The entrepreneur decided to come back to the Republic of Moldova after completing her economics studies abroad in Romania, the Netherlands and the United States. Her decision was influenced by several factors, one of them being her interest in working with her mother at her parents’ vineyard. “I offered my support for the things I am good at: Harvesting, tying, all processes women were being involved directly (...) Since 1940, no man was born in our family – all men came to our family via marriage. (…) I knew that at the age of 18 I had to obtain my driving license if I had to drive a tractor. If we have to learn about the chemical composition of sprinkling, although we have no idea about it, we will learn about it, even though we make mistakes,” says Crudu.
When Moldova’s grape market got oversaturated, Crudu re-examined the situation of women agricultural entrepreneurs and their needs. “I was frustrated because although my mother used to produce quality vines, at some point, the market got oversaturated. We used to sell grapes for 5–6 Moldovan lei (0.2-0.3 Euros), while on the European market they cost 1 Euro,” she explained.

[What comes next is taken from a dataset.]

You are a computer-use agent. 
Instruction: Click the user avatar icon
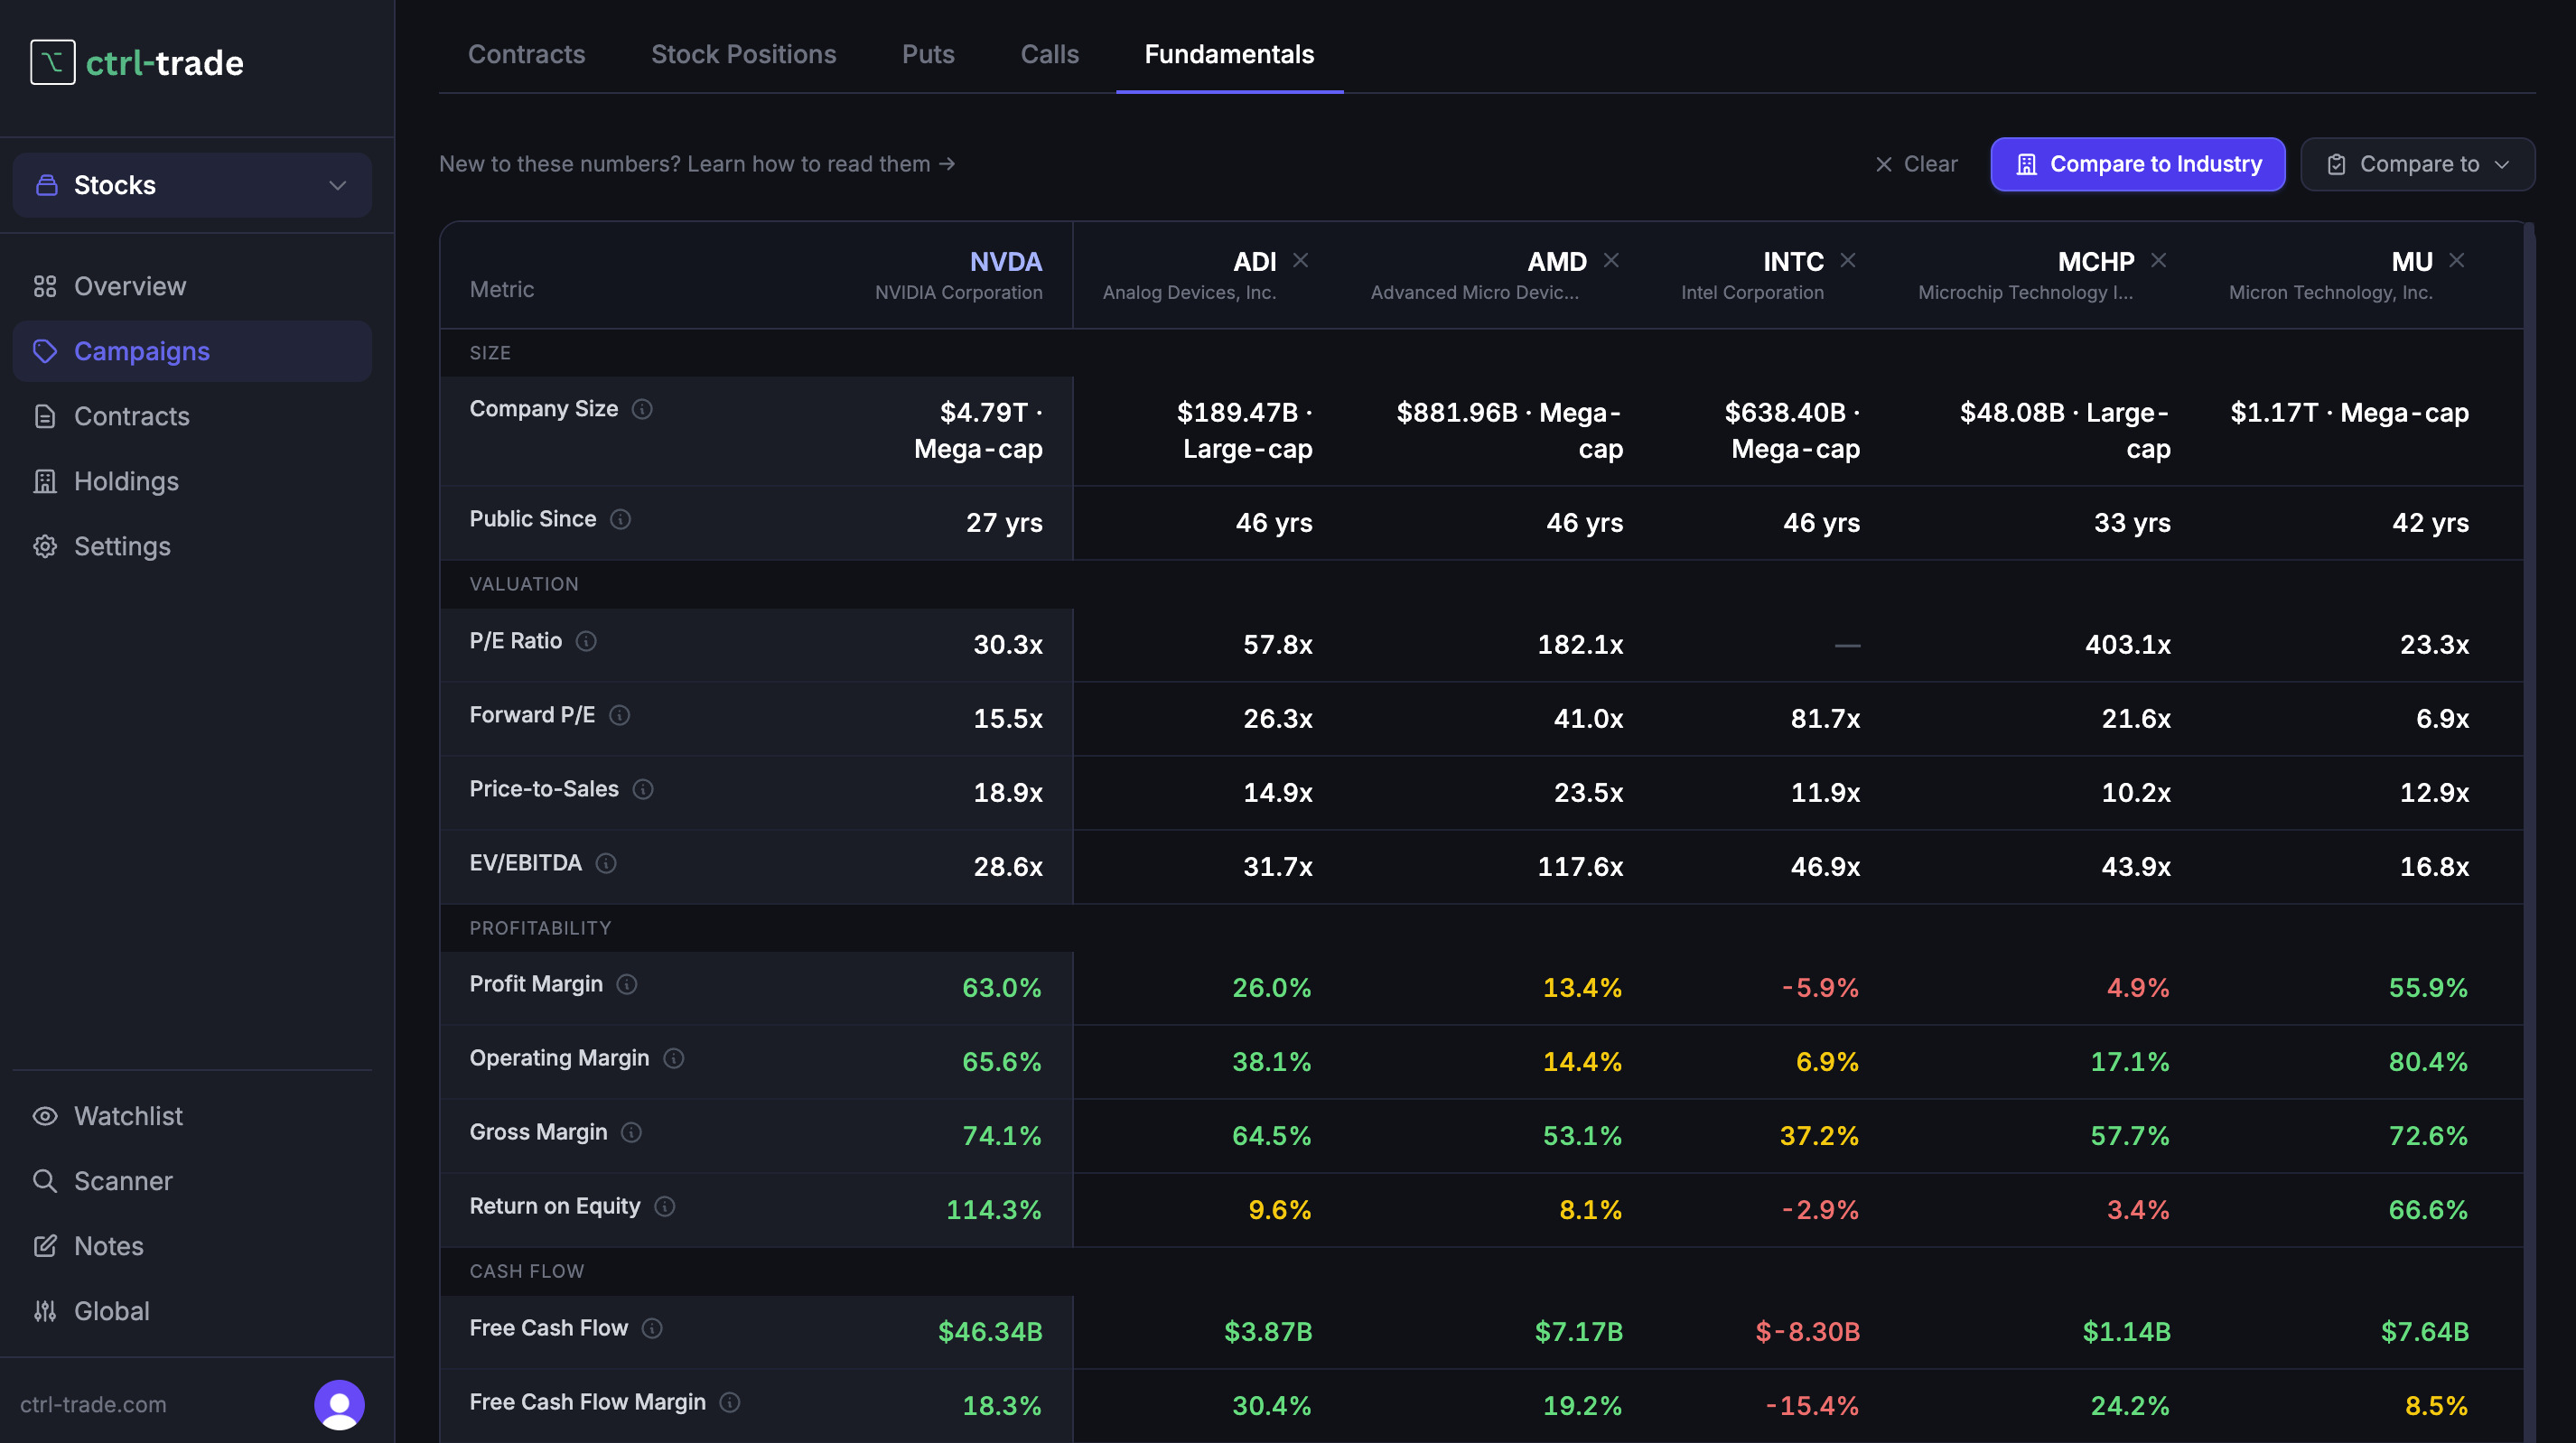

This situation persisted and in 2018 Diana decided to encourage people to buy more fruit and show solidarity towards the women and men working in the agricultural sector.
“I was happy to see that people were mobilized and, in three weeks, I sold 60 tons of grapes. I finally saw my mother sleeping after several months of sleep deprivation. But still, it is hard for women to enter the agricultural market of the Republic of Moldova. They face many challenges in this field. More than 50 per cent of Moldovan agricultural workers are women. If tomorrow they refused to harvest, to tie, to milk, the entire agriculture of the Republic of Moldova would be paralysed,” Crudu added.
“We were eight people at the first event – seven of us being women. Not so many people believed that this event would be a successful one but I believed that people would be willing to support local producers. I have organized events in Chisinau as well, in the city centre. In 2019, I organized a fair of sweet gifts for women. Subsequently, I organized a series of events where I helped berry-growers sell many tons of berries,” Crudu mentioned.
The experience Crudu gained in organizing these events helped her understand an important barrier to the activities carried out by Moldovan women entrepreneurs: the lack of digital education, which has become especially important in a COVID-19 world. “I noticed that people from the region do not have a good understanding of digital tools that could help them promote their products. There’s a need for education in this context: how to promote your products. This is what small businesses managed by Moldovan women miss. I try to help them in any way I can,” adds the entrepreneur.